Future Directions: Conduct phase 1/2 trials of FXR agonists (e.g., obeticholic acid) in abdominal sepsis with barrier function and bile acid profiles as pharmacodynamic endpoints; evaluate microbiome-targeted interventions modulating MyD88–FXR signaling.

2. Identification of potential therapeutic drug targets for sepsis by combining the human plasma proteome and genome: a Mendelian randomization study.

70Level IIICase-controlJournal of thoracic disease · 2025PMID: 40400956

Proteome-wide Mendelian randomization implicates higher plasma CD33 and LY9 levels as causally associated with increased sepsis risk.

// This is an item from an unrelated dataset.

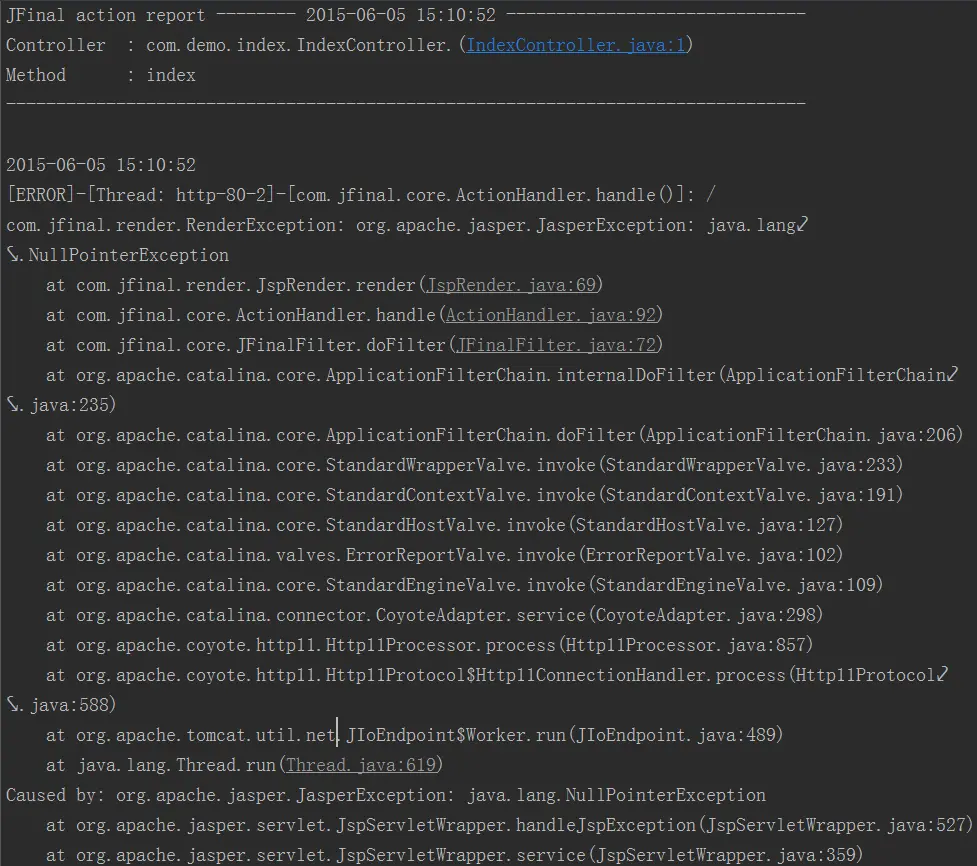Open the Thread.java:619 link
The height and width of the screenshot is (866, 977).
(361, 765)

These proteins, with existing drug development activity around CD33, represent promising therapeutic targets and biomarkers for risk stratification.

Impact: By leveraging genetic instruments, the study provides causal evidence for protein targets, prioritizing CD33 and LY9 for translational development in sepsis.

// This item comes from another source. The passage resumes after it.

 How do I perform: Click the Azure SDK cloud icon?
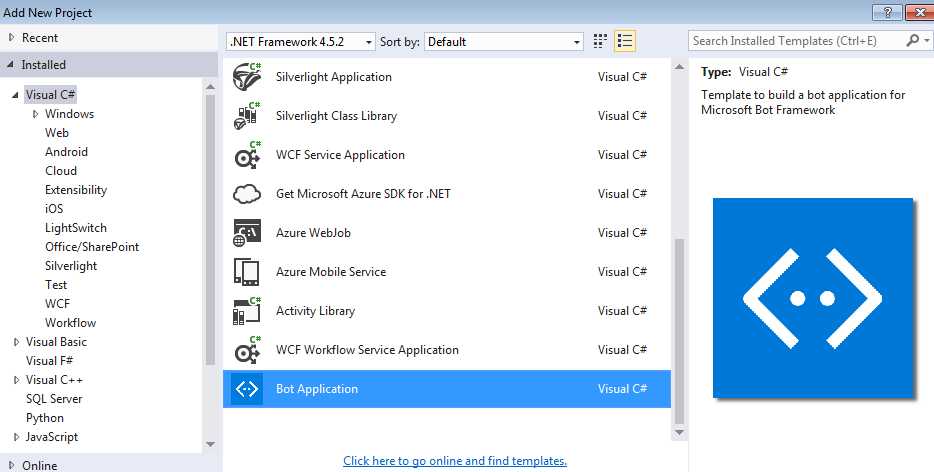[x=247, y=194]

Clinical Implications: Supports evaluation of CD33-directed therapeutics and development of assays for CD33/LY9 as risk biomarkers, potentially informing patient selection in future trials.

Key Findings

  • Higher genetically predicted CD33 levels increased sepsis risk (OR 1.04, 95% CI 1.02–1.05).
  • Higher genetically predicted LY9 levels increased sepsis risk (OR 1.10, 95% CI 1.05–1.15).
  • Findings prioritize CD33 and LY9 as potential therapeutic targets and biomarkers.

Methodological Strengths

  • Proteome-wide MR leveraging pQTLs across multiple datasets for causal inference
  • Use of genetic instruments reduces confounding and reverse causation inherent to observational studies

Limitations

  • Abstract lacks full methodological detail (e.g., sensitivity analyses for pleiotropy and exact cohorts)
  • Effect sizes are modest; translation to clinical efficacy remains uncertain

Future Directions: Perform target validation in experimental sepsis models, evaluate existing CD33-directed agents, and develop LY9-targeting strategies; integrate proteogenomic risk scores for patient stratification.

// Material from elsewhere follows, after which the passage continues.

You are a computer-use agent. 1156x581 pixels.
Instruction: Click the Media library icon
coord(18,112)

3. Predictors of mortality of enterococcal bacteraemia and the role of source control interventions; a retrospective cohort study.

68.5Level IIICohortInfection · 2025PMID: 40402401

In 768 episodes of enterococcal bacteremia (46% with sepsis/septic shock), 30-day mortality was 19%. Early infectious diseases consultation (aHR 0.40), appropriate antimicrobials within 48 h (aHR 0.54), and timely source control within 48 h (aHR 0.22) were independently associated with improved survival.

Impact: Quantifies the time-sensitive benefits of ID consultation, appropriate antibiotics, and source control specifically in enterococcal bacteremia, offering actionable targets for care pathways.

Clinical Implications: Embed automatic ID consults and source control triggers within 48 h for enterococcal bacteremia; prioritize early appropriate therapy and escalation pathways in nosocomial cases.

Key Findings

  • 30-day mortality was 19% across 768 episodes; 46% presented with sepsis or septic shock.
  • Independent mortality predictors: age >60 (aHR 1.75), nosocomial infection (aHR 1.78), and sepsis/septic shock (aHR 3.67).
  • Protective factors: ID consultation within 48 h (aHR 0.40), appropriate antimicrobials within 48 h (aHR 0.54), and source control within 48 h (aHR 0.22).

Methodological Strengths

  • Large single-center cohort with 768 episodes and multivariable Cox regression
  • Sensitivity analysis excluding limitations-of-care cases confirmed associations

Limitations

  • Retrospective single-center design with potential unmeasured confounding
  • Timing and appropriateness definitions may vary and limit generalizability

Future Directions: Prospective multicenter implementation studies testing care bundles (automatic ID consults, early source control pathways) with process and mortality endpoints.